OnlineBekasi.com – Meikarta menawarkan pilihan hunian di kawasan Cikarang, Kabupaten Bekasi, dengan cicilan mulai sekitar Rp1,7 jutaan per bulan yang tetap atau flat hingga lunas.
Penawaran tersebut menyasar masyarakat yang tengah mencari hunian di kawasan penyangga Jakarta, khususnya mereka yang bekerja dan beraktivitas di wilayah Cikarang dan sekitarnya.
Presiden Direktur PT Mahkota Sentosa Utama, pengembang Meikarta Indra Azwar mengatakan, lokasi menjadi salah satu pertimbangan penting masyarakat dalam menentukan hunian, selain harga dan kemampuan membayar cicilan.
“Lokasi, akses menuju tempat kerja, serta kemampuan mengelola cicilan dalam jangka panjang juga menjadi faktor penting. Karena itu, kami melihat hunian di Koridor Timur Jakarta semakin relevan bagi masyarakat,” ujar Indra dalam keterangannya, Kamis (27/8/2026).
Menurutnya, perkembangan kawasan industri dan pusat ekonomi di Cikarang membuat kebutuhan hunian yang berdekatan dengan tempat kerja semakin relevan.
Minat terhadap hunian di kawasan Bekasi turut dipengaruhi oleh semakin terbatasnya pilihan rumah dengan harga terjangkau di Jakarta.
Riset Indonesia Property Watch yang dirilis awal 2026 menunjukkan Bekasi menjadi salah satu kota yang banyak diminati pencari hunian sepanjang 2025.

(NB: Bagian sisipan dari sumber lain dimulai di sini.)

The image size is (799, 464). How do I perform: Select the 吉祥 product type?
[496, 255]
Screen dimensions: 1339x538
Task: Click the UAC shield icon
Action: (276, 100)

Sementara itu, analisis 123 PropInsight berdasarkan enquiry aktual di platform Rumah123 selama April 2025-Juni 2026 menunjukkan adanya permintaan hunian di Bekasi dari pekerja kawasan industri, terutama di Cikarang-Cibitung, serta masyarakat yang bekerja sebagai komuter menuju Jakarta.
Untuk mendukung kebutuhan tersebut, Meikarta menawarkan skema cicilan mulai sekitar Rp1,7 jutaan per bulan dengan nominal yang tetap hingga lunas.
Skema tersebut dinilai dapat memberikan kepastian bagi calon pembeli dalam memperkirakan pengeluaran rumah tangga dalam jangka panjang.
Namun, besaran cicilan masing-masing konsumen tetap menyesuaikan dengan unit yang dipilih, uang muka, tenor, serta hasil evaluasi dan persetujuan pembiayaan.
“Cicilan yan dimulai sekitar Rp1,7 jutaan yang flat hingga lunas diharapkan dapat membuat perencanaan kepemilikan hunian menjadi lebih terukur,” kata Indra.
Cikarang sendiri merupakan salah satu kawasan utama di Koridor Timur Jakarta dengan konsentrasi aktivitas industri dan ekonomi yang tinggi.
Kondisi tersebut turut menciptakan kebutuhan hunian bagi pekerja yang beraktivitas di kawasan industri maupun wilayah sekitarnya.
Indra mengatakan keputusan memiliki hunian pada akhirnya tidak hanya berkaitan dengan pembelian sebuah unit, tetapi juga dengan pertimbangan tempat tinggal untuk jangka panjang.
“Karena itu, kami ingin memberikan kemudahan bagi masyarakat untuk memiliki hunian yang dekat dengan pusat aktivitas ekonomi melalui skema cicilan yang lebih mudah direncanakan,” tuturnya.